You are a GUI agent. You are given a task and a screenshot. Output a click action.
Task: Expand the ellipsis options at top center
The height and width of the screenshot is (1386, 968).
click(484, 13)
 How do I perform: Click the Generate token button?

--*--

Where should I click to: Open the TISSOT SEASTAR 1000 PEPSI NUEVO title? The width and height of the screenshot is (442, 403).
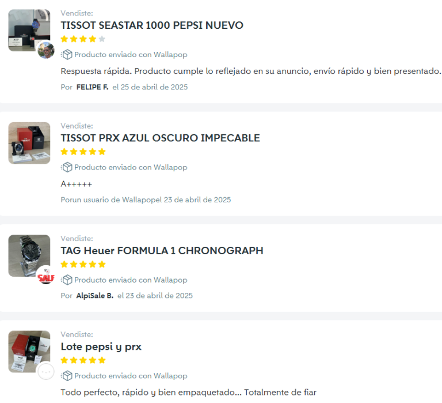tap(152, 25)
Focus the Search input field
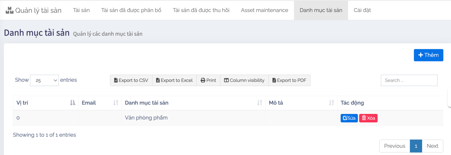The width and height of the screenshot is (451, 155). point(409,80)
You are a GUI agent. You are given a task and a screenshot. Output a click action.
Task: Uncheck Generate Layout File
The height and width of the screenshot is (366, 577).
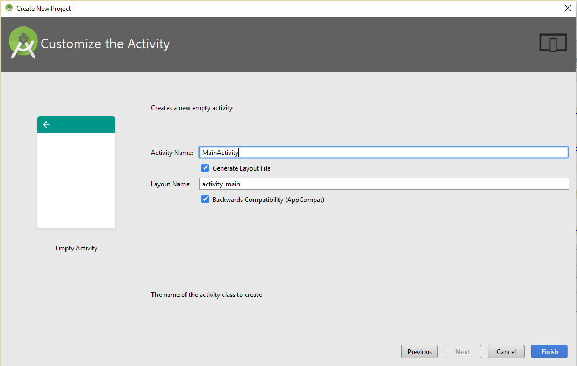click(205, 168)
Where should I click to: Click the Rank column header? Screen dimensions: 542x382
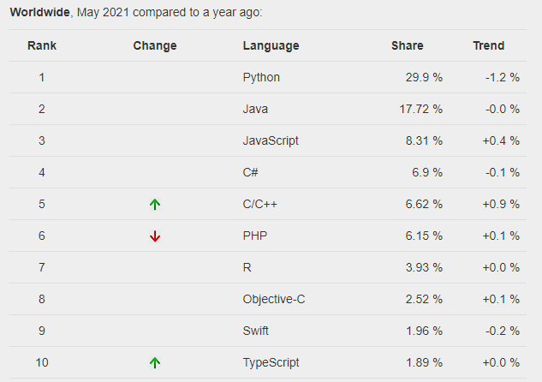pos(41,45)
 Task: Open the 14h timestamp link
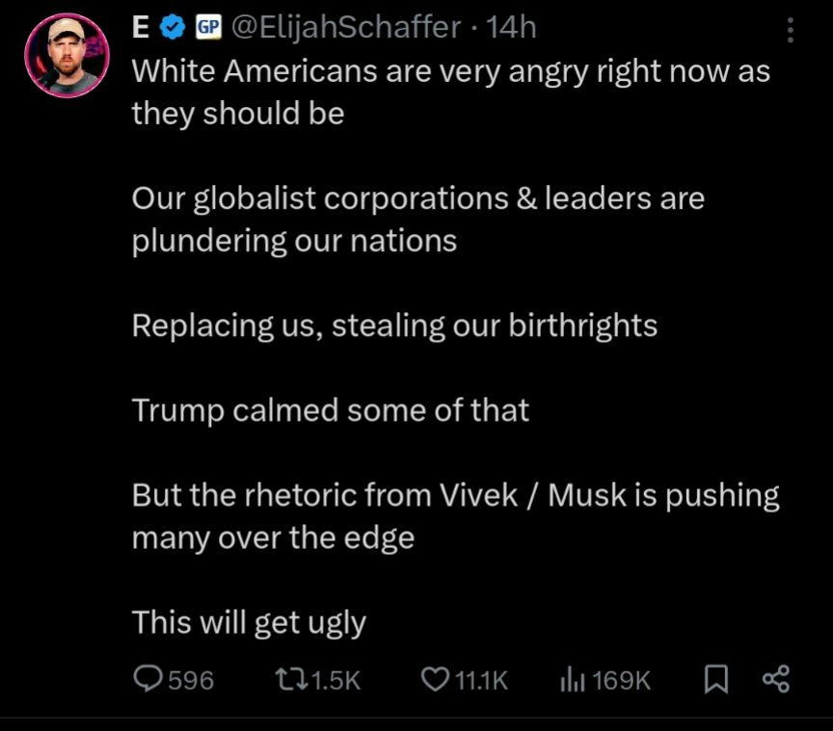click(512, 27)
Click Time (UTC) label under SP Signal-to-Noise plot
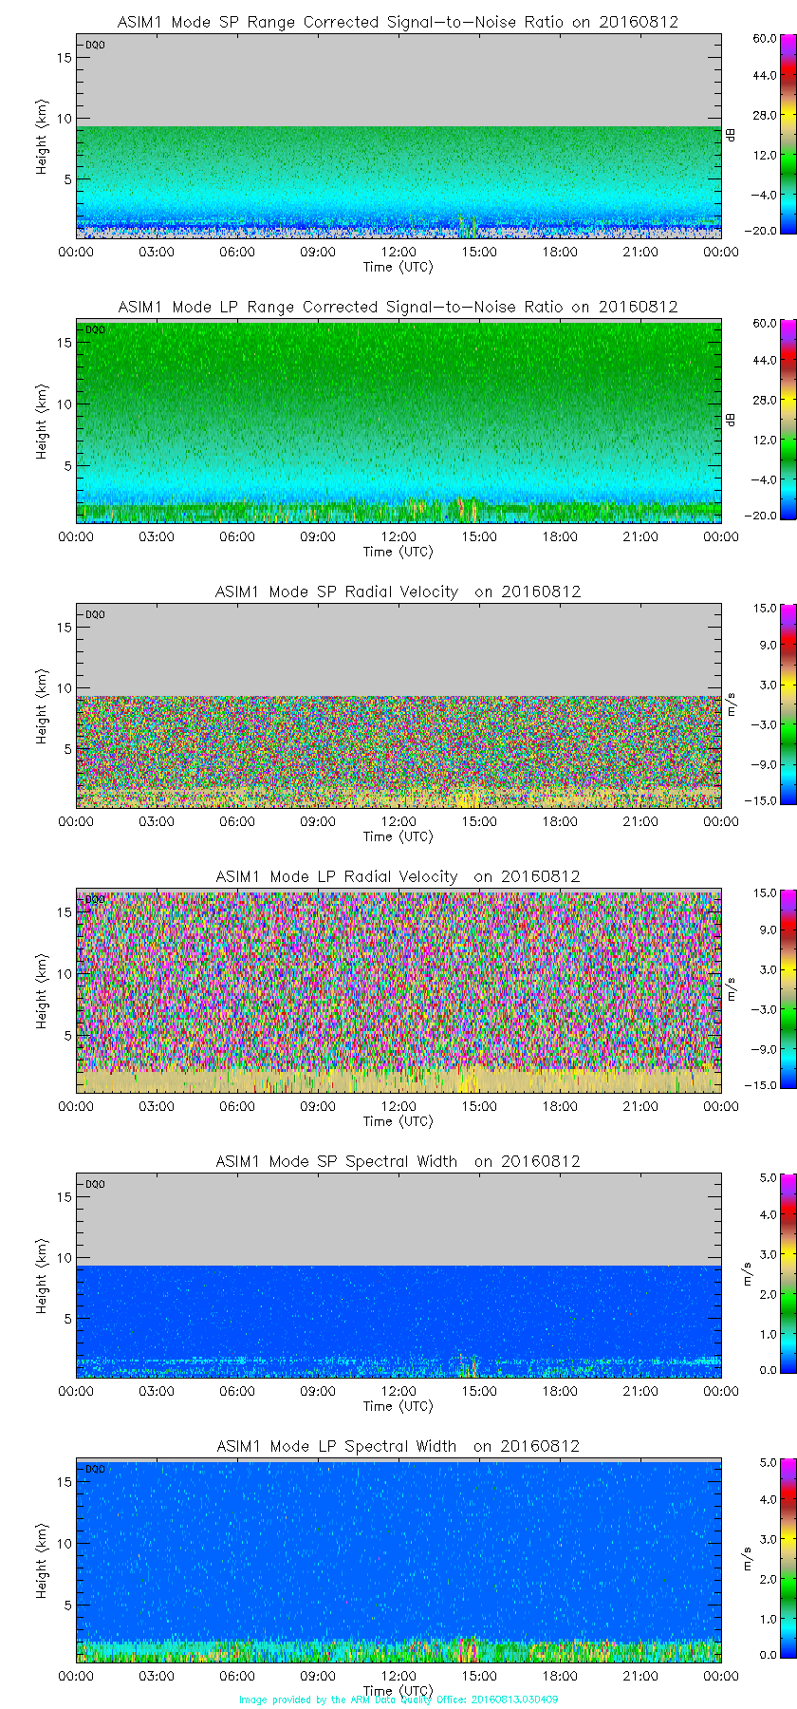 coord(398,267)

--*--

Aim: Recast the material above as a numbered list, beginning at the line that contains "Where should I click to: Click" and stopping after the line that contains "coord(398,267)". Omit blank lines, and leave the pictures out.

Response:
1. Where should I click to: Click the Rank column header? Screen dimensions: 542x382
2. pos(41,45)
3.  Task: Open the 14h timestamp link
4. click(512, 27)
5. Click Time (UTC) label under SP Signal-to-Noise plot
6.  coord(398,267)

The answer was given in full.